• DIRECTION: Recast the records that follow as a Markdown table with a "No." column for the row number and an "Entry" column for the line. Leave out blank lines.

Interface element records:
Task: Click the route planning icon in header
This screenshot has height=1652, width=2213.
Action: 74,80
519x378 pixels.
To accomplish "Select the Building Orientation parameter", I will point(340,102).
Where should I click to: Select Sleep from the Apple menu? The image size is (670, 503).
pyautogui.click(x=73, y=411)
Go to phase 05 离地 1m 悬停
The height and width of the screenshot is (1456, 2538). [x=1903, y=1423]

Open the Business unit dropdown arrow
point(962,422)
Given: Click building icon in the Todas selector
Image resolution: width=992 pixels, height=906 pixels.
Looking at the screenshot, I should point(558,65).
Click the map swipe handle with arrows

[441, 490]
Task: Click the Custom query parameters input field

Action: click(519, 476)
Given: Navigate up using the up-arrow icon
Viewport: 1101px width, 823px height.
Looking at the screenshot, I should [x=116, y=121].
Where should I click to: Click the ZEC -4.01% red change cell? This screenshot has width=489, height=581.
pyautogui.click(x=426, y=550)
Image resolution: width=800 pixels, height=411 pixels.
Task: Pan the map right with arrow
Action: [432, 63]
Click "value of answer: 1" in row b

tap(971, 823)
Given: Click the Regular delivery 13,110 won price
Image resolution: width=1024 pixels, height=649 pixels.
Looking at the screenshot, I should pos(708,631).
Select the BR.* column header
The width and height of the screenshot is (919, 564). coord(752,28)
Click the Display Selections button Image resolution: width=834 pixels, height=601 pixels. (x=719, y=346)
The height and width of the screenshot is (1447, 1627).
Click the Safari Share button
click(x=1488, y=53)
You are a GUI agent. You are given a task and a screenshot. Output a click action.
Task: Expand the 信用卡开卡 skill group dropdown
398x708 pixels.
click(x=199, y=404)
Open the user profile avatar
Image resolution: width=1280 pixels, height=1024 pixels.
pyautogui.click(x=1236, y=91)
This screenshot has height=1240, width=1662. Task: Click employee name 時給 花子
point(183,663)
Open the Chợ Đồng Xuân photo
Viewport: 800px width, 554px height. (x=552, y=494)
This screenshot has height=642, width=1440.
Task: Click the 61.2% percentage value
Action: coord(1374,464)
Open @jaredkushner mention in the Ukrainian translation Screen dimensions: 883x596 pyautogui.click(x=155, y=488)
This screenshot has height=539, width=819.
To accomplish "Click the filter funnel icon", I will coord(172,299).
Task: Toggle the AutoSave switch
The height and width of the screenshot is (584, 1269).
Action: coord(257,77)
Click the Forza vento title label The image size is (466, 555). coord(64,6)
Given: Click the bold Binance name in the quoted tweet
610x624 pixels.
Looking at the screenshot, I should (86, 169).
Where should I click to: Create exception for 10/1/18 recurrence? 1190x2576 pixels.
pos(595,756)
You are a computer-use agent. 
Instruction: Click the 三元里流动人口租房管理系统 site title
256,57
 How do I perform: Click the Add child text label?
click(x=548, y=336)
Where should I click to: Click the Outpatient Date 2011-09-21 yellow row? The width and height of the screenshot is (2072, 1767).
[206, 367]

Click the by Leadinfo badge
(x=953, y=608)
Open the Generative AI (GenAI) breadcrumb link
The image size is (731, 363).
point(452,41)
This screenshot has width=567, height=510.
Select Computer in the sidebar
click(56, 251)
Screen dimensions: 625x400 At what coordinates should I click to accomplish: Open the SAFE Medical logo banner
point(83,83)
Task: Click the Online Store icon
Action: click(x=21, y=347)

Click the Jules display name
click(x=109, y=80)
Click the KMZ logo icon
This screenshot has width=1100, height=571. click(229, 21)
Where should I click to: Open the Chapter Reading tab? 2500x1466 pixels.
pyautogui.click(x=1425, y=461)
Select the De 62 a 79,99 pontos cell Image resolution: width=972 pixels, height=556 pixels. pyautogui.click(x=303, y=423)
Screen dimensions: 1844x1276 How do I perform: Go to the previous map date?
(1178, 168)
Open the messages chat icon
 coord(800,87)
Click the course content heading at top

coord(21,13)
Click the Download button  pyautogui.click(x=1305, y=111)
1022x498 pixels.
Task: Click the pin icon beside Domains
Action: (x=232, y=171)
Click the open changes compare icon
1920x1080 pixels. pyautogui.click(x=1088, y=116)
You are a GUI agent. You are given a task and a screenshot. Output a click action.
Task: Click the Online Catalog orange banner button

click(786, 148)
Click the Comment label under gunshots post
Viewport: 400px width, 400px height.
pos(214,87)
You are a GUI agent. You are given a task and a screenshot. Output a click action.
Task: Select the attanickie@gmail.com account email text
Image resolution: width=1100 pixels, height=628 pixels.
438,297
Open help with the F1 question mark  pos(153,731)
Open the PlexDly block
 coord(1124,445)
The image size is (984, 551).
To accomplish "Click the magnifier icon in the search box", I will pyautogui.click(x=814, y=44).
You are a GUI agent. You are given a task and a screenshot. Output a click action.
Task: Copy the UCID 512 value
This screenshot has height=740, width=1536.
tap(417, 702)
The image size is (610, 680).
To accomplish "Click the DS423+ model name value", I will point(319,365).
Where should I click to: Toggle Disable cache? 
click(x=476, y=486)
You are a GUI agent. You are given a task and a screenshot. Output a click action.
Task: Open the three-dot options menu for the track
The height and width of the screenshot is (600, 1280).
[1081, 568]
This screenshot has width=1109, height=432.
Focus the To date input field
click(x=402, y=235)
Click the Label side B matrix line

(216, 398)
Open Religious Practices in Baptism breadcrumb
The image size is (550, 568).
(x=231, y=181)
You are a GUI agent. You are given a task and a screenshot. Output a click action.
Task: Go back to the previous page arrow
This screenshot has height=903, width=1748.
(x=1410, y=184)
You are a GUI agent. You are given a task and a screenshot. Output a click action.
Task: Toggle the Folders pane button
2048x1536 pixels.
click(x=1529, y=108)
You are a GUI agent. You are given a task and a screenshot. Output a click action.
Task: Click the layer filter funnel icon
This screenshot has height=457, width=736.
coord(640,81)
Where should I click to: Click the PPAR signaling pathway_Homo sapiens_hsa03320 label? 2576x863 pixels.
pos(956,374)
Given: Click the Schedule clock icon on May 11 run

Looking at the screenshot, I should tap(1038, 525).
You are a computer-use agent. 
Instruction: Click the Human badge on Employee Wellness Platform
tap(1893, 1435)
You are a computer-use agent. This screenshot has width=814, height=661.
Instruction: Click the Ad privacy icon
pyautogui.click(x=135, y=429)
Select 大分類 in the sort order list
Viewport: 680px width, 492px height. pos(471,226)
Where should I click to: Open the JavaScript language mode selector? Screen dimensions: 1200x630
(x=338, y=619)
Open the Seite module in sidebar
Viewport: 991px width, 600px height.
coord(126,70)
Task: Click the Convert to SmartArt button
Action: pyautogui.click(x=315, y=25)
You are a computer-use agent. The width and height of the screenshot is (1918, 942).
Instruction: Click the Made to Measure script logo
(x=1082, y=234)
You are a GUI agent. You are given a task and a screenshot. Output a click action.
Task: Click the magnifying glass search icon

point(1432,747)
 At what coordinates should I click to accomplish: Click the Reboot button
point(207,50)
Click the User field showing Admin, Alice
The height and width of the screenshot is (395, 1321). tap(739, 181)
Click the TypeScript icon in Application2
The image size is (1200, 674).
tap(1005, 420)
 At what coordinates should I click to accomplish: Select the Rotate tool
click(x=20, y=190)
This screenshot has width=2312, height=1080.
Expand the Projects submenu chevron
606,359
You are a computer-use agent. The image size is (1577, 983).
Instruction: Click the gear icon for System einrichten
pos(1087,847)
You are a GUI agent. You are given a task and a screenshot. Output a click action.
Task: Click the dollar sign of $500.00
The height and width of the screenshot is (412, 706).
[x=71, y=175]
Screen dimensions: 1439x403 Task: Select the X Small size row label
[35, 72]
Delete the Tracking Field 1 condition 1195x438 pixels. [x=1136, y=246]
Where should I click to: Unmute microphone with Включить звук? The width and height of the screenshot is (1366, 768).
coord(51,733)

• RESULT OF THIS EXERCISE:
| No. | Entry |
|---|---|
| 1 | Task: Click the route planning icon in header |
| 2 | This screenshot has height=1652, width=2213. |
| 3 | Action: 74,80 |
| 4 | 519x378 pixels. |
| 5 | To accomplish "Select the Building Orientation parameter", I will point(340,102). |
| 6 | Where should I click to: Select Sleep from the Apple menu? The image size is (670, 503). |
| 7 | pyautogui.click(x=73, y=411) |
| 8 | Go to phase 05 离地 1m 悬停 |
| 9 | The height and width of the screenshot is (1456, 2538). [x=1903, y=1423] |
| 10 | Open the Business unit dropdown arrow |
| 11 | point(962,422) |
| 12 | Given: Click building icon in the Todas selector |
| 13 | Image resolution: width=992 pixels, height=906 pixels. |
| 14 | Looking at the screenshot, I should point(558,65). |
| 15 | Click the map swipe handle with arrows |
| 16 | [441, 490] |
| 17 | Task: Click the Custom query parameters input field |
| 18 | Action: click(519, 476) |
| 19 | Given: Navigate up using the up-arrow icon |
| 20 | Viewport: 1101px width, 823px height. |
| 21 | Looking at the screenshot, I should [x=116, y=121]. |
| 22 | Where should I click to: Click the ZEC -4.01% red change cell? This screenshot has width=489, height=581. |
| 23 | pyautogui.click(x=426, y=550) |
| 24 | Image resolution: width=800 pixels, height=411 pixels. |
| 25 | Task: Pan the map right with arrow |
| 26 | Action: [432, 63] |
| 27 | Click "value of answer: 1" in row b |
| 28 | tap(971, 823) |
| 29 | Given: Click the Regular delivery 13,110 won price |
| 30 | Image resolution: width=1024 pixels, height=649 pixels. |
| 31 | Looking at the screenshot, I should pos(708,631). |
| 32 | Select the BR.* column header |
| 33 | The width and height of the screenshot is (919, 564). coord(752,28) |
| 34 | Click the Display Selections button Image resolution: width=834 pixels, height=601 pixels. (x=719, y=346) |
| 35 | The height and width of the screenshot is (1447, 1627). |
| 36 | Click the Safari Share button |
| 37 | click(x=1488, y=53) |
| 38 | You are a GUI agent. You are given a task and a screenshot. Output a click action. |
| 39 | Task: Expand the 信用卡开卡 skill group dropdown |
| 40 | 398x708 pixels. |
| 41 | click(x=199, y=404) |
| 42 | Open the user profile avatar |
| 43 | Image resolution: width=1280 pixels, height=1024 pixels. |
| 44 | pyautogui.click(x=1236, y=91) |
| 45 | This screenshot has height=1240, width=1662. Task: Click employee name 時給 花子 |
| 46 | point(183,663) |
| 47 | Open the Chợ Đồng Xuân photo |
| 48 | Viewport: 800px width, 554px height. (x=552, y=494) |
| 49 | This screenshot has height=642, width=1440. |
| 50 | Task: Click the 61.2% percentage value |
| 51 | Action: coord(1374,464) |
| 52 | Open @jaredkushner mention in the Ukrainian translation Screen dimensions: 883x596 pyautogui.click(x=155, y=488) |
| 53 | This screenshot has height=539, width=819. |
| 54 | To accomplish "Click the filter funnel icon", I will coord(172,299). |
| 55 | Task: Toggle the AutoSave switch |
| 56 | The height and width of the screenshot is (584, 1269). |
| 57 | Action: coord(257,77) |
| 58 | Click the Forza vento title label The image size is (466, 555). coord(64,6) |
| 59 | Given: Click the bold Binance name in the quoted tweet |
| 60 | 610x624 pixels. |
| 61 | Looking at the screenshot, I should (86, 169). |
| 62 | Where should I click to: Create exception for 10/1/18 recurrence? 1190x2576 pixels. |
| 63 | pos(595,756) |
| 64 | You are a computer-use agent.  |
| 65 | Instruction: Click the 三元里流动人口租房管理系统 site title |
| 66 | 256,57 |
| 67 |  How do I perform: Click the Add child text label? |
| 68 | click(x=548, y=336) |
| 69 | Where should I click to: Click the Outpatient Date 2011-09-21 yellow row? The width and height of the screenshot is (2072, 1767). |
| 70 | [206, 367] |
| 71 | Click the by Leadinfo badge |
| 72 | (x=953, y=608) |
| 73 | Open the Generative AI (GenAI) breadcrumb link |
| 74 | The image size is (731, 363). |
| 75 | point(452,41) |
| 76 | This screenshot has width=567, height=510. |
| 77 | Select Computer in the sidebar |
| 78 | click(56, 251) |
| 79 | Screen dimensions: 625x400 At what coordinates should I click to accomplish: Open the SAFE Medical logo banner |
| 80 | point(83,83) |
| 81 | Task: Click the Online Store icon |
| 82 | Action: click(x=21, y=347) |
| 83 | Click the Jules display name |
| 84 | click(x=109, y=80) |
| 85 | Click the KMZ logo icon |
| 86 | This screenshot has width=1100, height=571. click(229, 21) |
| 87 | Where should I click to: Open the Chapter Reading tab? 2500x1466 pixels. |
| 88 | pyautogui.click(x=1425, y=461) |
| 89 | Select the De 62 a 79,99 pontos cell Image resolution: width=972 pixels, height=556 pixels. pyautogui.click(x=303, y=423) |
| 90 | Screen dimensions: 1844x1276 How do I perform: Go to the previous map date? |
| 91 | (1178, 168) |
| 92 | Open the messages chat icon |
| 93 |  coord(800,87) |
| 94 | Click the course content heading at top |
| 95 | coord(21,13) |
| 96 | Click the Download button  pyautogui.click(x=1305, y=111) |
| 97 | 1022x498 pixels. |
| 98 | Task: Click the pin icon beside Domains |
| 99 | Action: (x=232, y=171) |
| 100 | Click the open changes compare icon |
| 101 | 1920x1080 pixels. pyautogui.click(x=1088, y=116) |
| 102 | You are a GUI agent. You are given a task and a screenshot. Output a click action. |
| 103 | Task: Click the Online Catalog orange banner button |
| 104 | click(786, 148) |
| 105 | Click the Comment label under gunshots post |
| 106 | Viewport: 400px width, 400px height. |
| 107 | pos(214,87) |
| 108 | You are a GUI agent. You are given a task and a screenshot. Output a click action. |
| 109 | Task: Select the attanickie@gmail.com account email text |
| 110 | Image resolution: width=1100 pixels, height=628 pixels. |
| 111 | 438,297 |
| 112 | Open help with the F1 question mark  pos(153,731) |
| 113 | Open the PlexDly block |
| 114 |  coord(1124,445) |
| 115 | The image size is (984, 551). |
| 116 | To accomplish "Click the magnifier icon in the search box", I will pyautogui.click(x=814, y=44). |
| 117 | You are a GUI agent. You are given a task and a screenshot. Output a click action. |
| 118 | Task: Copy the UCID 512 value |
| 119 | This screenshot has height=740, width=1536. |
| 120 | tap(417, 702) |
| 121 | The image size is (610, 680). |
| 122 | To accomplish "Click the DS423+ model name value", I will point(319,365). |
| 123 | Where should I click to: Toggle Disable cache?  |
| 124 | click(x=476, y=486) |
| 125 | You are a GUI agent. You are given a task and a screenshot. Output a click action. |
| 126 | Task: Open the three-dot options menu for the track |
| 127 | The height and width of the screenshot is (600, 1280). |
| 128 | [1081, 568] |
| 129 | This screenshot has width=1109, height=432. |
| 130 | Focus the To date input field |
| 131 | click(x=402, y=235) |
| 132 | Click the Label side B matrix line |
| 133 | (216, 398) |
| 134 | Open Religious Practices in Baptism breadcrumb |
| 135 | The image size is (550, 568). |
| 136 | (x=231, y=181) |
| 137 | You are a GUI agent. You are given a task and a screenshot. Output a click action. |
| 138 | Task: Go back to the previous page arrow |
| 139 | This screenshot has height=903, width=1748. |
| 140 | (x=1410, y=184) |
| 141 | You are a GUI agent. You are given a task and a screenshot. Output a click action. |
| 142 | Task: Toggle the Folders pane button |
| 143 | 2048x1536 pixels. |
| 144 | click(x=1529, y=108) |
| 145 | You are a GUI agent. You are given a task and a screenshot. Output a click action. |
| 146 | Task: Click the layer filter funnel icon |
| 147 | This screenshot has height=457, width=736. |
| 148 | coord(640,81) |
| 149 | Where should I click to: Click the PPAR signaling pathway_Homo sapiens_hsa03320 label? 2576x863 pixels. |
| 150 | pos(956,374) |
| 151 | Given: Click the Schedule clock icon on May 11 run |
| 152 | Looking at the screenshot, I should tap(1038, 525). |
| 153 | You are a computer-use agent.  |
| 154 | Instruction: Click the Human badge on Employee Wellness Platform |
| 155 | tap(1893, 1435) |
| 156 | You are a computer-use agent. This screenshot has width=814, height=661. |
| 157 | Instruction: Click the Ad privacy icon |
| 158 | pyautogui.click(x=135, y=429) |
| 159 | Select 大分類 in the sort order list |
| 160 | Viewport: 680px width, 492px height. pos(471,226) |
| 161 | Where should I click to: Open the JavaScript language mode selector? Screen dimensions: 1200x630 |
| 162 | (x=338, y=619) |
| 163 | Open the Seite module in sidebar |
| 164 | Viewport: 991px width, 600px height. |
| 165 | coord(126,70) |
| 166 | Task: Click the Convert to SmartArt button |
| 167 | Action: pyautogui.click(x=315, y=25) |
| 168 | You are a computer-use agent. The width and height of the screenshot is (1918, 942). |
| 169 | Instruction: Click the Made to Measure script logo |
| 170 | (x=1082, y=234) |
| 171 | You are a GUI agent. You are given a task and a screenshot. Output a click action. |
| 172 | Task: Click the magnifying glass search icon |
| 173 | point(1432,747) |
| 174 |  At what coordinates should I click to accomplish: Click the Reboot button |
| 175 | point(207,50) |
| 176 | Click the User field showing Admin, Alice |
| 177 | The height and width of the screenshot is (395, 1321). tap(739, 181) |
| 178 | Click the TypeScript icon in Application2 |
| 179 | The image size is (1200, 674). |
| 180 | tap(1005, 420) |
| 181 |  At what coordinates should I click to accomplish: Select the Rotate tool |
| 182 | click(x=20, y=190) |
| 183 | This screenshot has width=2312, height=1080. |
| 184 | Expand the Projects submenu chevron |
| 185 | 606,359 |
| 186 | You are a computer-use agent. The image size is (1577, 983). |
| 187 | Instruction: Click the gear icon for System einrichten |
| 188 | pos(1087,847) |
| 189 | You are a GUI agent. You are given a task and a screenshot. Output a click action. |
| 190 | Task: Click the dollar sign of $500.00 |
| 191 | The height and width of the screenshot is (412, 706). |
| 192 | [x=71, y=175] |
| 193 | Screen dimensions: 1439x403 Task: Select the X Small size row label |
| 194 | [35, 72] |
| 195 | Delete the Tracking Field 1 condition 1195x438 pixels. [x=1136, y=246] |
| 196 | Where should I click to: Unmute microphone with Включить звук? The width and height of the screenshot is (1366, 768). |
| 197 | coord(51,733) |